In a comment to my previous post Harvey Thompson mentioned a tool called reposurgeon that is supposed to take care of the exact problem I had (merging a bunch of Git repos). I installed it and tried it out. I won't keep you in suspense here, it didn't work for me.
I spent a bunch of time going through the giant documentation page, which seems to be both detailed and vague at the same time. It feels too formal and yet doesn't give you a good idea what the whole thing is about. There's a lot of terminology that is unique to this tool and not a lot of introduction into the lingo. There are very few examples of anything. No quick start section with trivial cases covered. Quite difficult to figure out where to start. I also didn't find a lot of resources online. Hardly any, actually. Not many people seem to use this tool.
I'm sure reposurgeon is a beast. It seems to have more commands and switches than git
, openssl
and mogrify
combined. It has a query language that makes Oracle green with envy. But for the life of me, I couldn't figure out how to use any of it. It's just not intuitive at all. Some commands are pretty arbitrary, like append
, that lets you append text to the commit message. Yet, there's no prepend
.
The query language is quite obscure and doesn't resemble anything I'm familiar with. Here's an example from the docs:
define lastchange {
@max(=B & [/ChangeLog/] & /{0}/B)? list
}
And the description:
List the last commit that refers to a ChangeLog file containing a specified string. (The trick here is that ? extends the singleton set consisting of the last eligible ChangeLog blob to its set of referring commits, and listonly notices the commits.)
That makes zero sense to me, though I've spent quite a bit of time trying to understand the docs.
To me this looks like a well run project. It seems to have good pace of releases, vast and detailed documentation, clean and documented source code (I wouldn't put everything in one 21k line file though).
What I think went wrong is that it's got too many very specific features and it tries to handle everything. Probably the author(s) have been spending too much time in their silo perfecting and adding features to their software.
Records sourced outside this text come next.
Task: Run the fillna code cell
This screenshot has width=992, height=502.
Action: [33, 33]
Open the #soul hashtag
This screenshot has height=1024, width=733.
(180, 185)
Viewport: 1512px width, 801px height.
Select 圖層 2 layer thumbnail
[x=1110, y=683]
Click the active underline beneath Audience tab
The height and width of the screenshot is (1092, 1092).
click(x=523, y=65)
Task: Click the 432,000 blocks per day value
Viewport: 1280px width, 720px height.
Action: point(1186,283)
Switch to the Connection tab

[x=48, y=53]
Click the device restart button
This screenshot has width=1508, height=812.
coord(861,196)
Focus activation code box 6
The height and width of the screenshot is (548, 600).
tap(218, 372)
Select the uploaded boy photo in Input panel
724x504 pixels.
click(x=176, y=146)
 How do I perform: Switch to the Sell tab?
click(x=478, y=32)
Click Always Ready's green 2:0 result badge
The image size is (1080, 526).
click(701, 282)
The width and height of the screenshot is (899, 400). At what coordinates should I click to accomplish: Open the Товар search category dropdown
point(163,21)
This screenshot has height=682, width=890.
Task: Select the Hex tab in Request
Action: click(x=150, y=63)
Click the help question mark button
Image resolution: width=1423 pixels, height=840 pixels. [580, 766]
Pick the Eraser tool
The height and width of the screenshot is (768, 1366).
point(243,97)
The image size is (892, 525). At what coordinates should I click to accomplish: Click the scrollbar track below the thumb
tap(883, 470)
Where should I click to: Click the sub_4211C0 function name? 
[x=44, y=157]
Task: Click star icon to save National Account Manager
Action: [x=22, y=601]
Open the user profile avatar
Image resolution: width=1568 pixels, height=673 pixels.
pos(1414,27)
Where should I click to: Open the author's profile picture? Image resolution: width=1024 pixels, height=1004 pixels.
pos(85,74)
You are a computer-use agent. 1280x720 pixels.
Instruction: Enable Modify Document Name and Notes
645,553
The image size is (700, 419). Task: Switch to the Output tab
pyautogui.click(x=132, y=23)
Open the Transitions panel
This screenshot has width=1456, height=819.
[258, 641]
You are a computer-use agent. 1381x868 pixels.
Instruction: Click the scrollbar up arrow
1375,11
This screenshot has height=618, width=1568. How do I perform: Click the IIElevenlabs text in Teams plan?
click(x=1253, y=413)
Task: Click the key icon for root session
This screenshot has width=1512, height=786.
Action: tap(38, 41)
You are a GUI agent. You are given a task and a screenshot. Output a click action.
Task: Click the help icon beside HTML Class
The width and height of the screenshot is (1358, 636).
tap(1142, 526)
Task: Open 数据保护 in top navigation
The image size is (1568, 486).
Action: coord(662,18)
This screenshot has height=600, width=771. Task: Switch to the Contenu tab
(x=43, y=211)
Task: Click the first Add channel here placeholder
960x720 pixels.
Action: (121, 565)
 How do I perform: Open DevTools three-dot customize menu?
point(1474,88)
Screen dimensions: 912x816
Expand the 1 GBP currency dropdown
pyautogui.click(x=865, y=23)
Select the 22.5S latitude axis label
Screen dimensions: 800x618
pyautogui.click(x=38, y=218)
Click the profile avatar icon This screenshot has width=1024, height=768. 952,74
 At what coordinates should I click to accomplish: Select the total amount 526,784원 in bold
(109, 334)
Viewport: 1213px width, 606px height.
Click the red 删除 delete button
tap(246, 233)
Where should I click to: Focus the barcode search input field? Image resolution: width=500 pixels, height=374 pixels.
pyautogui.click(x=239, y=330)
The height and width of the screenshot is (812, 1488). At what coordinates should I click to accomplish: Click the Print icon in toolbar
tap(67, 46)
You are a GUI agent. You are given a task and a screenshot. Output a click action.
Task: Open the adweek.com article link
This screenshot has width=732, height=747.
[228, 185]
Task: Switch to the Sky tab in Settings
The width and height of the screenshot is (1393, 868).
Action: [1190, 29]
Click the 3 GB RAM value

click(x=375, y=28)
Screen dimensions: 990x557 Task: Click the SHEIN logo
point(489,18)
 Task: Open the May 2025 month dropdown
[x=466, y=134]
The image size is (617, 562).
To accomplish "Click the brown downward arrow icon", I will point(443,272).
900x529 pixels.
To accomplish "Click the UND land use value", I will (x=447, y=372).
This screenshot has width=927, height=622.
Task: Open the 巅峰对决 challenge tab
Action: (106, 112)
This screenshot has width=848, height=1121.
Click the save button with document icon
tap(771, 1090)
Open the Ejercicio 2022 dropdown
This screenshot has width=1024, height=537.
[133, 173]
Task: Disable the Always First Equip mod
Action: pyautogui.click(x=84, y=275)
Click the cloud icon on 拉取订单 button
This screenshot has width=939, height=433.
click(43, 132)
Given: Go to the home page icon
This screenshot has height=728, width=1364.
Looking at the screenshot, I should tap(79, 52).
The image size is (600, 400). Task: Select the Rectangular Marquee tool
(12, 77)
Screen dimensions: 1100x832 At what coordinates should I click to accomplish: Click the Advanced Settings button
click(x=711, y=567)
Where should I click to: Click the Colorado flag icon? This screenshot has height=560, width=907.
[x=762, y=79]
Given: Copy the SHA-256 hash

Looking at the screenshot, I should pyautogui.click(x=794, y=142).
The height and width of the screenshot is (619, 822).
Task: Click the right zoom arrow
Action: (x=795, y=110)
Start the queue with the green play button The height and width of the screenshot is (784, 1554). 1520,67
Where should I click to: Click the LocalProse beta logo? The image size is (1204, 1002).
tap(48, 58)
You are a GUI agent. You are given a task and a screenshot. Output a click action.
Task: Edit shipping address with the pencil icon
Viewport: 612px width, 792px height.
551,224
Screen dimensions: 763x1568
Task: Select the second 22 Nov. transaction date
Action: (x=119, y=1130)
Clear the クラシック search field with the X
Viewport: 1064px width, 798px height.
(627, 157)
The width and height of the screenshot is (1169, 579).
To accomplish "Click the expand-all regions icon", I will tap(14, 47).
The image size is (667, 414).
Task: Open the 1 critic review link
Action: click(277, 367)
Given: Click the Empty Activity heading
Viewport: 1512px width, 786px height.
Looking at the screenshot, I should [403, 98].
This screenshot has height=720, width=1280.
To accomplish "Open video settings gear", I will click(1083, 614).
I think they should have been spending more time on Stack Overflow answering questions about reposurgeon, writing introduction to the tool and blogging about it. I understand this tool is pretty niche and is designed for some very special use cases, but that should not mean "experts only". A casual user should not be intimidated by the advanced features right away. It should be possble to do a trivial conversion with some minimal command set.
Look at Git. I know it's a train wreck of a user experience. It's got commands for everything. Mastering Git could take a lifetime. But if you stick to pull-add-commit-push
workflow, it's not that bad. Powerful, shouldn't mean unapproachable.
Top comments (7)
Yes, I also had similar issues with trying to learn reposurgeon.
In the end it was "easier" (perhaps not faster, but less headaches) to use git commands and lots of google/StackOverflow searching.
What I did take from reading up on reposurgeon is that it's a good idea to iterate on a solution:
I ended up iterating on a Makefile which contained various git commands to take the source repositories (I think there were 13?).
At each step I added more git commands to filter commits, add branches and tags, add commit messages to map original commits to new commits, etc.
Once I was fairly happy with the result, I started trying to use the merged repo, found a few mistakes and had to rebuild it from scratch again, and keep iterating.
Took under a week to do, and theoretically I could run that script again at any time (with possible fixes) to produce an alternative branch, if I ever find issues.
It's indeed a shame that reposurgeon is super-niche. I suspect that's why the author charges consultancy fees (which is fair enough).
Yeah, I also iterate on scripts and use
git
to keep track of progress. I don't domkdir ...
anymore for new projects, I just saygit init ...
.I needed to merge 5 git repos into a monorepo this weekend, and I felt like being fancy and keeping history (wasn't strictly necessary in this case), so I just did this by hand: saintgimp.org/2013/01/22/merging-t...
It wasn't too bad.
The link is broken
Thank you!
Not anymore :D
From the documentation it sounds like a tool for someone who manages database translations and history pruning as their career.